__Input material__:
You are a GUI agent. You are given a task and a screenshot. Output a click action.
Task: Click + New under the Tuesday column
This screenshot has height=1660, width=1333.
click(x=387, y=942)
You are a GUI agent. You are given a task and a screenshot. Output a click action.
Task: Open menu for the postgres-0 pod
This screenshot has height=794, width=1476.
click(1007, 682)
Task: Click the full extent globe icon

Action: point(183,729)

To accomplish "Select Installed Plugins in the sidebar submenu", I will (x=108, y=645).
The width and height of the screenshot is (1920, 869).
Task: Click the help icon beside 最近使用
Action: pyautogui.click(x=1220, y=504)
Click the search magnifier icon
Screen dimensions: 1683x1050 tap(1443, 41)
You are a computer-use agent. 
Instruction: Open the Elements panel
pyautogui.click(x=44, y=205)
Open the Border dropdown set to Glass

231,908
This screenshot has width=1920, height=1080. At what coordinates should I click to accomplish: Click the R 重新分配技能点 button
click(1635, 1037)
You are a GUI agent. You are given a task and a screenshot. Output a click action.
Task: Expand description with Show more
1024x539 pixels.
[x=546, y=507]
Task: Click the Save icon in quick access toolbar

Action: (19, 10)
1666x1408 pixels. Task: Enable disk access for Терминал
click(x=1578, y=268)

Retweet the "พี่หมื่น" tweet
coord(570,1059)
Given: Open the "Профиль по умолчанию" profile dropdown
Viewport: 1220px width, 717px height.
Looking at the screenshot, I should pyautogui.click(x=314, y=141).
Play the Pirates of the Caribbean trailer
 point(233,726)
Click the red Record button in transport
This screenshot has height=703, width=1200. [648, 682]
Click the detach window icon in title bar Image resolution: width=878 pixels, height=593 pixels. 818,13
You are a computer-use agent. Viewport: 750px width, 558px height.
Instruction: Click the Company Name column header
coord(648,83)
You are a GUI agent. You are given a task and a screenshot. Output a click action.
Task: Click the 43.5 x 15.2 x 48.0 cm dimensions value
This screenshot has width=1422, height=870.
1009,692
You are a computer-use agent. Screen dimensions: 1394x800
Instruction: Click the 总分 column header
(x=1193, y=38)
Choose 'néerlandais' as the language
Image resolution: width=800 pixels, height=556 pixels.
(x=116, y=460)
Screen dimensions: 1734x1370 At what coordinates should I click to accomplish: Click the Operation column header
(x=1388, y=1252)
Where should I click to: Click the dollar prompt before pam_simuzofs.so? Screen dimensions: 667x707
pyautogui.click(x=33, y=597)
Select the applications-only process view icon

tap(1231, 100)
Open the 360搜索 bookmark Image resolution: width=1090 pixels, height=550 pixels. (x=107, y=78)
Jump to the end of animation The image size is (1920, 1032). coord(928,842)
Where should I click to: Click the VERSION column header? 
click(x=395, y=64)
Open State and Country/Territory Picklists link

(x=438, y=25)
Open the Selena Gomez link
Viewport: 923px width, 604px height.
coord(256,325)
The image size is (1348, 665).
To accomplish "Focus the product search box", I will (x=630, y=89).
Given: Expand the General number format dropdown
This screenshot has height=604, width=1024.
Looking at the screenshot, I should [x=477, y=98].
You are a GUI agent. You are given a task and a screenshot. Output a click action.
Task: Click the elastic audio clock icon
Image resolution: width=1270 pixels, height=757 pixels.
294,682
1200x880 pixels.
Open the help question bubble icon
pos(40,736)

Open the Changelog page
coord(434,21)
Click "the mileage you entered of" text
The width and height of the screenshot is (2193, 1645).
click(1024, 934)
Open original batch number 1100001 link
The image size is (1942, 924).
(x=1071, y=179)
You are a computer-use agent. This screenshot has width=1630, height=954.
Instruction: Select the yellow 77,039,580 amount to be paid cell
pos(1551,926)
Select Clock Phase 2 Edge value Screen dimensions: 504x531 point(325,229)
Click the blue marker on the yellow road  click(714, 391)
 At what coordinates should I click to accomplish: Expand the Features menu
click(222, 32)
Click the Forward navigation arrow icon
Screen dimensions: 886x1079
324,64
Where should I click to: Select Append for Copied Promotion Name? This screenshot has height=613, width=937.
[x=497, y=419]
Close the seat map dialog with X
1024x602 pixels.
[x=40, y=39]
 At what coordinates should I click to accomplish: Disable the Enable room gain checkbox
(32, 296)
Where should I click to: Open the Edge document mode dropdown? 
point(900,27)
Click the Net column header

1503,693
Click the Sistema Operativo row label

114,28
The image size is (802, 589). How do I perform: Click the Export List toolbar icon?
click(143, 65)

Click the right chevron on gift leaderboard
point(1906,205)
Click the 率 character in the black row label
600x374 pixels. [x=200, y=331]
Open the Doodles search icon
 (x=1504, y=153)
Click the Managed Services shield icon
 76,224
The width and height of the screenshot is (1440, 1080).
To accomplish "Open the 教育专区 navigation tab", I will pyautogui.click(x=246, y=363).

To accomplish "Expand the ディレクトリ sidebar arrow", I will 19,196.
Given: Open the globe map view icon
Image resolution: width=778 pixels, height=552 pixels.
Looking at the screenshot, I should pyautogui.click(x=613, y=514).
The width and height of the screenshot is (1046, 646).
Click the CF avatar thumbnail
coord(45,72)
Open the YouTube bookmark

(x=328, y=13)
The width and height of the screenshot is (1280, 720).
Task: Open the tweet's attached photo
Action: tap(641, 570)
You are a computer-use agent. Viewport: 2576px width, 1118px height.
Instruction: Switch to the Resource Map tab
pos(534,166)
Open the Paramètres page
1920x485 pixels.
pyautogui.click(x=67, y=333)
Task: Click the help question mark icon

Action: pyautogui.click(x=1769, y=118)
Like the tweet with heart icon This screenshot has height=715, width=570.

__Exercise objective__: Rewrite the lines above, replacing "GUI agent" with "GUI assistant" everywhere and leaving everything else unchanged.

__Written answer__:
You are a GUI assistant. You are given a task and a screenshot. Output a click action.
Task: Click + New under the Tuesday column
This screenshot has height=1660, width=1333.
click(x=387, y=942)
You are a GUI assistant. You are given a task and a screenshot. Output a click action.
Task: Open menu for the postgres-0 pod
This screenshot has height=794, width=1476.
click(1007, 682)
Task: Click the full extent globe icon

Action: point(183,729)

To accomplish "Select Installed Plugins in the sidebar submenu", I will (x=108, y=645).
The width and height of the screenshot is (1920, 869).
Task: Click the help icon beside 最近使用
Action: pyautogui.click(x=1220, y=504)
Click the search magnifier icon
Screen dimensions: 1683x1050 tap(1443, 41)
You are a computer-use agent. 
Instruction: Open the Elements panel
pyautogui.click(x=44, y=205)
Open the Border dropdown set to Glass

231,908
This screenshot has width=1920, height=1080. At what coordinates should I click to accomplish: Click the R 重新分配技能点 button
click(1635, 1037)
You are a GUI assistant. You are given a task and a screenshot. Output a click action.
Task: Expand description with Show more
1024x539 pixels.
[x=546, y=507]
Task: Click the Save icon in quick access toolbar

Action: (19, 10)
1666x1408 pixels. Task: Enable disk access for Терминал
click(x=1578, y=268)

Retweet the "พี่หมื่น" tweet
coord(570,1059)
Given: Open the "Профиль по умолчанию" profile dropdown
Viewport: 1220px width, 717px height.
Looking at the screenshot, I should pyautogui.click(x=314, y=141).
Play the Pirates of the Caribbean trailer
 point(233,726)
Click the red Record button in transport
This screenshot has height=703, width=1200. [648, 682]
Click the detach window icon in title bar Image resolution: width=878 pixels, height=593 pixels. 818,13
You are a computer-use agent. Viewport: 750px width, 558px height.
Instruction: Click the Company Name column header
coord(648,83)
You are a GUI assistant. You are given a task and a screenshot. Output a click action.
Task: Click the 43.5 x 15.2 x 48.0 cm dimensions value
This screenshot has width=1422, height=870.
1009,692
You are a computer-use agent. Screen dimensions: 1394x800
Instruction: Click the 总分 column header
(x=1193, y=38)
Choose 'néerlandais' as the language
Image resolution: width=800 pixels, height=556 pixels.
(x=116, y=460)
Screen dimensions: 1734x1370 At what coordinates should I click to accomplish: Click the Operation column header
(x=1388, y=1252)
Where should I click to: Click the dollar prompt before pam_simuzofs.so? Screen dimensions: 667x707
pyautogui.click(x=33, y=597)
Select the applications-only process view icon

tap(1231, 100)
Open the 360搜索 bookmark Image resolution: width=1090 pixels, height=550 pixels. (x=107, y=78)
Jump to the end of animation The image size is (1920, 1032). coord(928,842)
Where should I click to: Click the VERSION column header? 
click(x=395, y=64)
Open State and Country/Territory Picklists link

(x=438, y=25)
Open the Selena Gomez link
Viewport: 923px width, 604px height.
coord(256,325)
The image size is (1348, 665).
To accomplish "Focus the product search box", I will (x=630, y=89).
Given: Expand the General number format dropdown
This screenshot has height=604, width=1024.
Looking at the screenshot, I should [x=477, y=98].
You are a GUI assistant. You are given a task and a screenshot. Output a click action.
Task: Click the elastic audio clock icon
Image resolution: width=1270 pixels, height=757 pixels.
294,682
1200x880 pixels.
Open the help question bubble icon
pos(40,736)

Open the Changelog page
coord(434,21)
Click "the mileage you entered of" text
The width and height of the screenshot is (2193, 1645).
click(1024, 934)
Open original batch number 1100001 link
The image size is (1942, 924).
(x=1071, y=179)
You are a computer-use agent. This screenshot has width=1630, height=954.
Instruction: Select the yellow 77,039,580 amount to be paid cell
pos(1551,926)
Select Clock Phase 2 Edge value Screen dimensions: 504x531 point(325,229)
Click the blue marker on the yellow road  click(714, 391)
 At what coordinates should I click to accomplish: Expand the Features menu
click(222, 32)
Click the Forward navigation arrow icon
Screen dimensions: 886x1079
324,64
Where should I click to: Select Append for Copied Promotion Name? This screenshot has height=613, width=937.
[x=497, y=419]
Close the seat map dialog with X
1024x602 pixels.
[x=40, y=39]
 At what coordinates should I click to accomplish: Disable the Enable room gain checkbox
(32, 296)
Where should I click to: Open the Edge document mode dropdown? 
point(900,27)
Click the Net column header

1503,693
Click the Sistema Operativo row label

114,28
The image size is (802, 589). How do I perform: Click the Export List toolbar icon?
click(143, 65)

Click the right chevron on gift leaderboard
point(1906,205)
Click the 率 character in the black row label
600x374 pixels. [x=200, y=331]
Open the Doodles search icon
 (x=1504, y=153)
Click the Managed Services shield icon
 76,224
The width and height of the screenshot is (1440, 1080).
To accomplish "Open the 教育专区 navigation tab", I will pyautogui.click(x=246, y=363).

To accomplish "Expand the ディレクトリ sidebar arrow", I will 19,196.
Given: Open the globe map view icon
Image resolution: width=778 pixels, height=552 pixels.
Looking at the screenshot, I should pyautogui.click(x=613, y=514).
The width and height of the screenshot is (1046, 646).
Click the CF avatar thumbnail
coord(45,72)
Open the YouTube bookmark

(x=328, y=13)
The width and height of the screenshot is (1280, 720).
Task: Open the tweet's attached photo
Action: tap(641, 570)
You are a computer-use agent. Viewport: 2576px width, 1118px height.
Instruction: Switch to the Resource Map tab
pos(534,166)
Open the Paramètres page
1920x485 pixels.
pyautogui.click(x=67, y=333)
Task: Click the help question mark icon

Action: pyautogui.click(x=1769, y=118)
Like the tweet with heart icon This screenshot has height=715, width=570.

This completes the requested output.